Não, não foi. Depois, na adolescência, a terrível mania de ser do contra – que me acompanha até hoje. Quanto mais se falava que o golpe (esqueçam o eufemismo “proclamação”) da república (esqueçam a caixa-alta) foi uma conquista, mais eu acreditava, embora por pura intuição e birra, que foi um retrocesso (e foi, mesmo, como se vê no livro O reino que não era deste mundo, de Marcos Costa). Quando passeava no calçadão de Copacabana, para espanto dos demais transeuntes e (provável e justificada) preocupação quanto à minha sanidade mental, volta e meia eu gritava: “viva a monarquia!”. Por pura provocação. Como diria Chico Buarque, “nadando contra a corrente até não poder resistir”.

A coisa foi além. Arrastei minha tia para alguns encontros monárquicos, liderados pelo professor Otto de Alencar Sá Pereira. Até que um professor republicano colocou nas minhas caraminholas o vírus de um boato que rasgou, de alto a baixo, o sonho longamente costurado. Mandei uma carta aos monarquistas e encerrei o assunto. No nadir dessa curva, cheguei ao cúmulo de votar na república, no plebiscito. Era como se fosse um expurgo. Erros como esse cometi às catadupas, por isso já nem me espanto. Poderia debitar na conta da juventude, mas isso é covardia ou auto-engano. Melhor assumir o erro de cara limpa.

Passadas as décadas, de tanto ler sobre história do Brasil (militar, política, do futebol), heráldica (geral e futebolística), acabei por me embrenhar novamente no Império. E percebi como fui enganado pela propaganda republicana, a mesma que é ministrada desde meados do séc. XIX. Falam de Goebbels, e têm razão, mas a mentira repetida vem de longe – e é republicana. Falam dos marqueteiros de hoje, e têm razão, mas o estelionato político vem de longe – e é republicano.
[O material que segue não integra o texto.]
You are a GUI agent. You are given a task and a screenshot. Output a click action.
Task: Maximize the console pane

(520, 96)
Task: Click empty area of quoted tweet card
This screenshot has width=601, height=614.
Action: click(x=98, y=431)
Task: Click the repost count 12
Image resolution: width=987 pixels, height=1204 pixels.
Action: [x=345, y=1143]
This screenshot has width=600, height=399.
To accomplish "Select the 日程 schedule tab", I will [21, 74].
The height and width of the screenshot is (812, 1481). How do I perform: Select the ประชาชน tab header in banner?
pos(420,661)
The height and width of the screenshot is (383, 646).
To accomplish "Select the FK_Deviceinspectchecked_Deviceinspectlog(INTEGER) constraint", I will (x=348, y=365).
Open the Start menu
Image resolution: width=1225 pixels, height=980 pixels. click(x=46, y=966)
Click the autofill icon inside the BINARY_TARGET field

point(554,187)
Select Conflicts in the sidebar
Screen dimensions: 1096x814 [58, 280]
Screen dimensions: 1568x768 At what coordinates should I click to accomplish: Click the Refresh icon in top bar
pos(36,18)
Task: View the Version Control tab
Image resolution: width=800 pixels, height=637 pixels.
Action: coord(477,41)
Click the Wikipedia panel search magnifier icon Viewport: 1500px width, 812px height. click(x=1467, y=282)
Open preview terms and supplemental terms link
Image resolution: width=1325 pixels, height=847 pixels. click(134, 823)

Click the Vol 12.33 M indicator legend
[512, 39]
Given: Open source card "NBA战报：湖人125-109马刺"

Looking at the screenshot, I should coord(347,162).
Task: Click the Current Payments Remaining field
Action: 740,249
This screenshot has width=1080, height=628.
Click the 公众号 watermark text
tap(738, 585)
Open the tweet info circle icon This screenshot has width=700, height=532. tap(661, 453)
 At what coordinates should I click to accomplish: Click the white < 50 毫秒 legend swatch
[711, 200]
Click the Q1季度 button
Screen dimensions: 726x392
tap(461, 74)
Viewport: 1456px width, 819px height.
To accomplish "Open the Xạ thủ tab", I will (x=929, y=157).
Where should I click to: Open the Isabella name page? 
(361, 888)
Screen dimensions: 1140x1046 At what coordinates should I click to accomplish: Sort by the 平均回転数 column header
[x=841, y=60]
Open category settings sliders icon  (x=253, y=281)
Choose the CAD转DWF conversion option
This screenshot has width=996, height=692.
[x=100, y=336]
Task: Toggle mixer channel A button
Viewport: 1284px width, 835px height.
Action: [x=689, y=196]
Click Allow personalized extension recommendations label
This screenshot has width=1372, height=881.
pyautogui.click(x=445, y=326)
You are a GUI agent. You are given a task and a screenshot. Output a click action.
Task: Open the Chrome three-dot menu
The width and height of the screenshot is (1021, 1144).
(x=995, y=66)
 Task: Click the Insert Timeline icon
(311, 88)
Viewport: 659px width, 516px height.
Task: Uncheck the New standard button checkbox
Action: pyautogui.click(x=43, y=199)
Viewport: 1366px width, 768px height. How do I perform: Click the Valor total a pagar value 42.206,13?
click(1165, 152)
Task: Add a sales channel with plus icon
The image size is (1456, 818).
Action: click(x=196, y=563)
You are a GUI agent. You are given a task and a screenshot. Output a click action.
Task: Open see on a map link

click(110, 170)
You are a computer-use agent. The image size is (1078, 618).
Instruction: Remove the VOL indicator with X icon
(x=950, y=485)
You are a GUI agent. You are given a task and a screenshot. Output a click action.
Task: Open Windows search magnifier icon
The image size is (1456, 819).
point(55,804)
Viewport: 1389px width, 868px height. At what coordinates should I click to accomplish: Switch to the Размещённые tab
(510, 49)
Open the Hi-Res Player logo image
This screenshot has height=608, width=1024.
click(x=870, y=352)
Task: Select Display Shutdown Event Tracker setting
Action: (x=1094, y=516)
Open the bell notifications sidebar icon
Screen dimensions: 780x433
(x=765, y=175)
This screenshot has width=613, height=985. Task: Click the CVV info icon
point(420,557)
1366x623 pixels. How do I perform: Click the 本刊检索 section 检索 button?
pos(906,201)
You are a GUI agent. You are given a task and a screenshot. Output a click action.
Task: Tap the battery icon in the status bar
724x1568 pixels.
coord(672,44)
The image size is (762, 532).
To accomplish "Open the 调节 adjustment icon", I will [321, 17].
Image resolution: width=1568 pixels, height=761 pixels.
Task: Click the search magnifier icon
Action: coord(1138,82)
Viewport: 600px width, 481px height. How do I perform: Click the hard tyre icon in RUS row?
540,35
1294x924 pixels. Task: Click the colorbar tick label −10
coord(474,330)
Porque, no Brasil, a res publica sempre foi res (coisa; aliás, rasa, chã), mas nunca foi pública. Aliás, sua etimologia deveria ser “ pública”; seria mais honesto (mas quem espera honestidade da república?), porque já anunciaria, pelo próprio nome:

  1. que ela tem culpa no cartório; e
  2. qual é a única marcha que ela sabe engatar.